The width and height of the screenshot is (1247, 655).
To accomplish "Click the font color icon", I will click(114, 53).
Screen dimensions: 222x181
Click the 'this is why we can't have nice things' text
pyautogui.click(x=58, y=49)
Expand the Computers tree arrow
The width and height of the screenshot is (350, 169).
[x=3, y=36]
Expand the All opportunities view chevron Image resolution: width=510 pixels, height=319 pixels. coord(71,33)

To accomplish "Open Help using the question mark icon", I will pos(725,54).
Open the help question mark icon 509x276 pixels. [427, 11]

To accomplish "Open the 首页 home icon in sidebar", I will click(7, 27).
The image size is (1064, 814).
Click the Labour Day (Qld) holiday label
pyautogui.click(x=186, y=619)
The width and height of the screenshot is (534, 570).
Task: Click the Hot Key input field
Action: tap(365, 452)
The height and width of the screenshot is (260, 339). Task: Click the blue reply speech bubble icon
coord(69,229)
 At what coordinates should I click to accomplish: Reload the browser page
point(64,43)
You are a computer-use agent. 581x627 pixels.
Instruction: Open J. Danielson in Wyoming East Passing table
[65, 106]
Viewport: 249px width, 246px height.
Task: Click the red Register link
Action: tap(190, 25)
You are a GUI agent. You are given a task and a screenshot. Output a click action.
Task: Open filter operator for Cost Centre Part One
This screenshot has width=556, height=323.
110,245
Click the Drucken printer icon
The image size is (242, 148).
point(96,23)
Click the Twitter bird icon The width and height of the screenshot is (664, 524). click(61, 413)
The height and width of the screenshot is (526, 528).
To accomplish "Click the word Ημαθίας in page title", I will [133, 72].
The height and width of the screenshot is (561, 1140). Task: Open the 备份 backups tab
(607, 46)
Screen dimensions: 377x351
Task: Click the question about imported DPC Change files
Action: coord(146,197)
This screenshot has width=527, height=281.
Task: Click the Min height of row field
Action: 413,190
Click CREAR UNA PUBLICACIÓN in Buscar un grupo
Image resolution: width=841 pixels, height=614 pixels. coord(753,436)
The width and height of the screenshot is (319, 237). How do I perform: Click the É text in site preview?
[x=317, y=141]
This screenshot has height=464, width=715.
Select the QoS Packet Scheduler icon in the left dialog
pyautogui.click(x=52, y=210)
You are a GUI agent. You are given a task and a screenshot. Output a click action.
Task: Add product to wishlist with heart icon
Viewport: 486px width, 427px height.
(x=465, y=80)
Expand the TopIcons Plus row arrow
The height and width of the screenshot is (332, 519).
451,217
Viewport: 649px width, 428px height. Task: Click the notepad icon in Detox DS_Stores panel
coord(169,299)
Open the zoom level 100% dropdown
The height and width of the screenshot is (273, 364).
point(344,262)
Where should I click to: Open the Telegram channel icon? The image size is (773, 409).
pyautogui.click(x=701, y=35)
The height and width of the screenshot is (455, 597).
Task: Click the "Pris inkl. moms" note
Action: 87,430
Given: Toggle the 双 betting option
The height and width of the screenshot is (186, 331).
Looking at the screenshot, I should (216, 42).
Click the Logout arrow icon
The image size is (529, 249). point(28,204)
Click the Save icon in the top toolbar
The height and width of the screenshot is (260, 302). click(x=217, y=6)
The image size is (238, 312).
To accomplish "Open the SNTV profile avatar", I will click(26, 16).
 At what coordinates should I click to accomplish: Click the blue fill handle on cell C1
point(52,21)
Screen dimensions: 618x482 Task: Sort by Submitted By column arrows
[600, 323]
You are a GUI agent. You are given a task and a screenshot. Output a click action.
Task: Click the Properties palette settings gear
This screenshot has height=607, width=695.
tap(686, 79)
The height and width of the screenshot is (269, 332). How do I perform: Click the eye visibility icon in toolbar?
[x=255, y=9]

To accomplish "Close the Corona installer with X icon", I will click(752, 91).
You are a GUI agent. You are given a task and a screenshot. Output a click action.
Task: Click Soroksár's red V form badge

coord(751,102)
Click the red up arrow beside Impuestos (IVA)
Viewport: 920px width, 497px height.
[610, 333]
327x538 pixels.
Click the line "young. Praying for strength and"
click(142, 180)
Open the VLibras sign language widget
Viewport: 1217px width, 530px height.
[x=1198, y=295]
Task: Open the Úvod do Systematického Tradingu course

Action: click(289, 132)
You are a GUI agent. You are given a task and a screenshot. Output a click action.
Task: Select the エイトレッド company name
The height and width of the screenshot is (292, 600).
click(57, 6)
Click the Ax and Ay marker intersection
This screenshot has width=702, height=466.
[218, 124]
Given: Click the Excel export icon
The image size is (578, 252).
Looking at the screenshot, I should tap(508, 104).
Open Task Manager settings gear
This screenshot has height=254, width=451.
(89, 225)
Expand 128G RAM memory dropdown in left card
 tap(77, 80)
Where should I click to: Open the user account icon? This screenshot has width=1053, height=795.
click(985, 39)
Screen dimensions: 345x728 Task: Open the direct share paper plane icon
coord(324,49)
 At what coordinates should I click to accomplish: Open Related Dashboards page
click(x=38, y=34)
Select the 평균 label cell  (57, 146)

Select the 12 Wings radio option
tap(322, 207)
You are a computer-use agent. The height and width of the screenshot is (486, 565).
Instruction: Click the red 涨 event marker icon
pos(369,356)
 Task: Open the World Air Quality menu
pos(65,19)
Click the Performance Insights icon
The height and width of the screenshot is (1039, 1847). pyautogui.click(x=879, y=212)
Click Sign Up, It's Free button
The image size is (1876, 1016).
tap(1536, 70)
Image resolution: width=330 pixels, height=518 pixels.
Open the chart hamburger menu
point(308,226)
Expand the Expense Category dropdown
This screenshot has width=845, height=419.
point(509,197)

——

*Task objective:* A single integer is the expected output: the number of lines in the data that include the word "with".

*Solution for this exercise:* 2